▶ [Instruction] Can you render every line of the entries below as a JSON list of strings, one string per line, with blank lines skipped? Leave the pictures out.

▶ [Source material]
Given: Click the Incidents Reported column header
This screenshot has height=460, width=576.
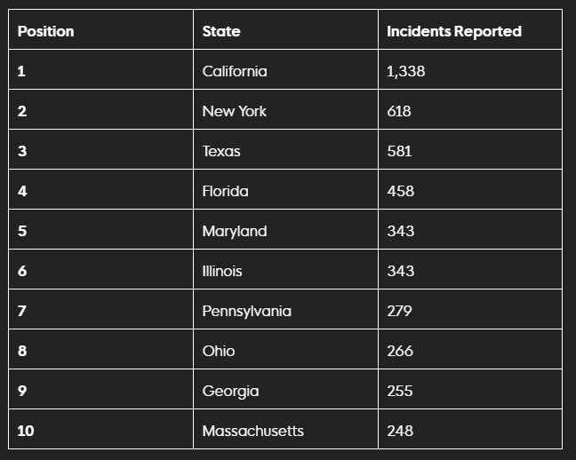Looking at the screenshot, I should (x=454, y=31).
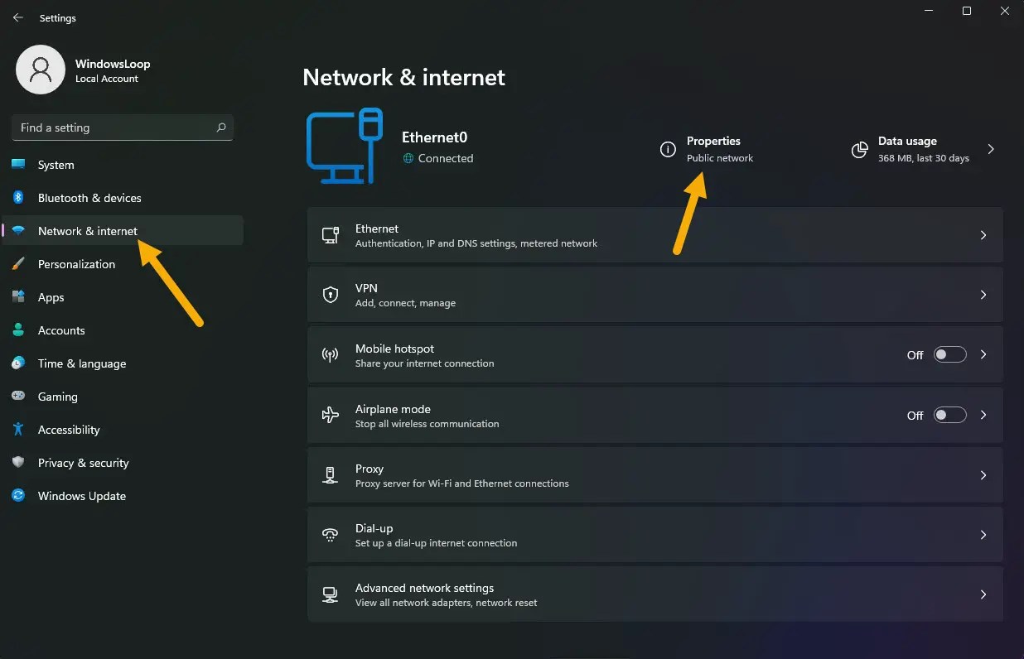Click the WindowsLoop account avatar
Screen dimensions: 1024x659
41,70
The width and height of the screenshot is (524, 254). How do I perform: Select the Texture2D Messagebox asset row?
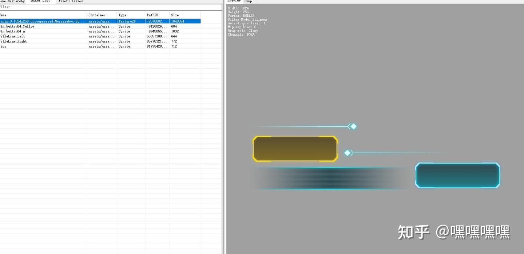click(44, 21)
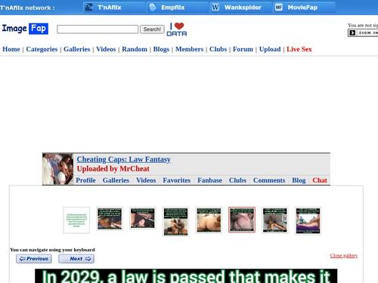Click the red Chat tab
Screen dimensions: 378x283
click(x=320, y=180)
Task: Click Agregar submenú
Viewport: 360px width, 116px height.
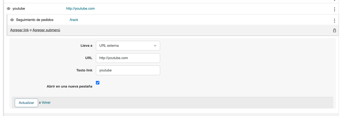Action: pos(46,30)
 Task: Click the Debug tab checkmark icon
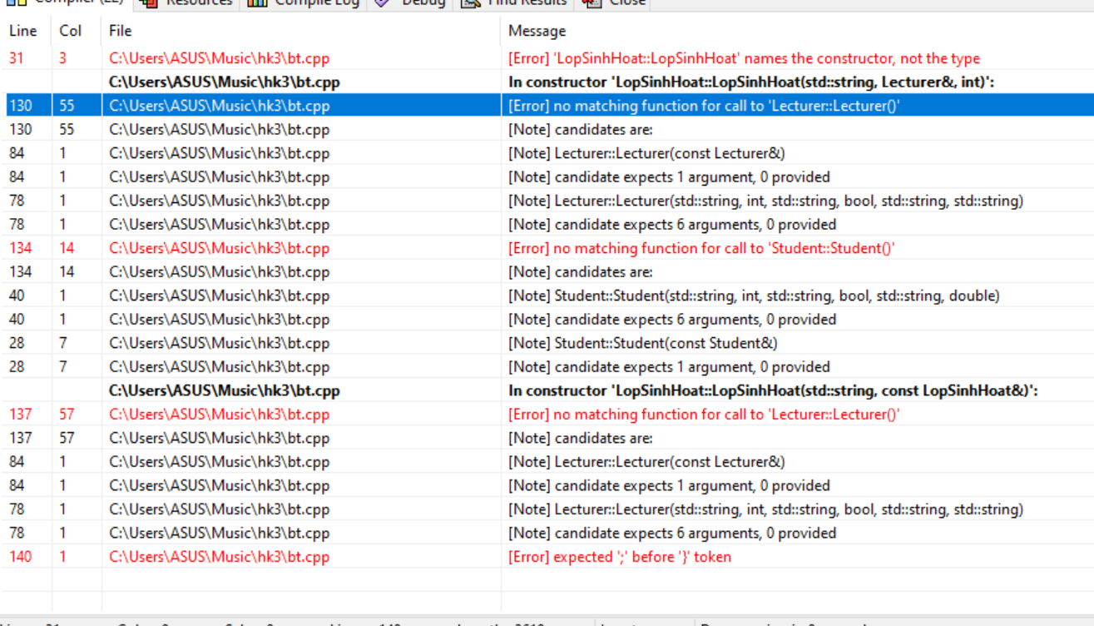point(382,2)
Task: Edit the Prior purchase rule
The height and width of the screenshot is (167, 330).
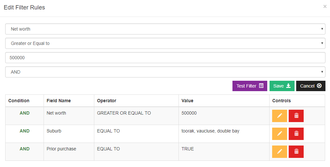Action: tap(280, 152)
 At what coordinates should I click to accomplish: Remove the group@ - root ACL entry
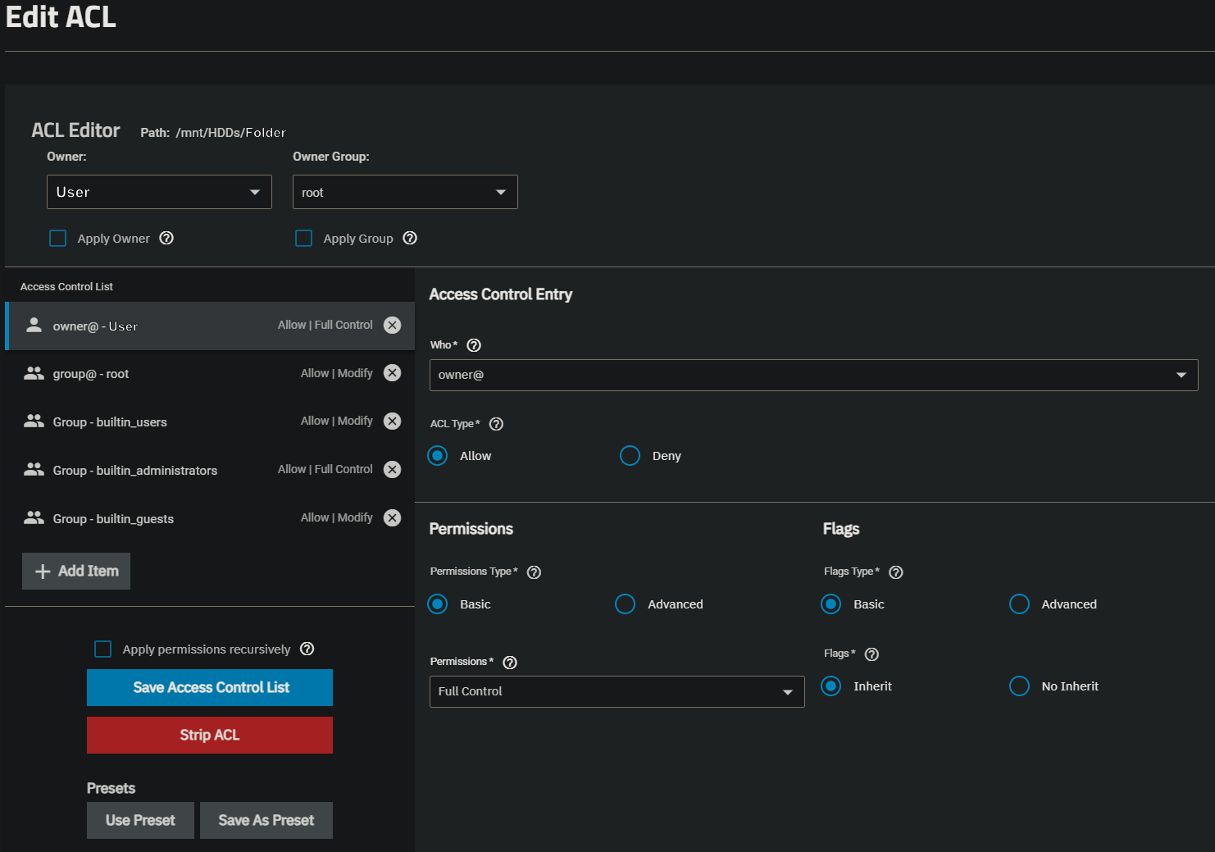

▶ [Exercise output]
[
  "Given: Click the Incidents Reported column header",
  "This screenshot has height=460, width=576.",
  "Looking at the screenshot, I should (x=454, y=31).",
  "Click the WindowsLoop account avatar",
  "Screen dimensions: 1024x659",
  "41,70",
  "The width and height of the screenshot is (524, 254). How do I perform: Select the Texture2D Messagebox asset row?",
  "click(44, 21)",
  "Click the red Chat tab",
  "Screen dimensions: 378x283",
  "click(x=320, y=180)",
  "Task: Click Agregar submenú",
  "Viewport: 360px width, 116px height.",
  "Action: pos(46,30)",
  " Task: Click the Debug tab checkmark icon",
  "point(382,2)",
  "Task: Edit the Prior purchase rule",
  "The height and width of the screenshot is (167, 330).",
  "Action: tap(280, 152)",
  " At what coordinates should I click to accomplish: Remove the group@ - root ACL entry"
]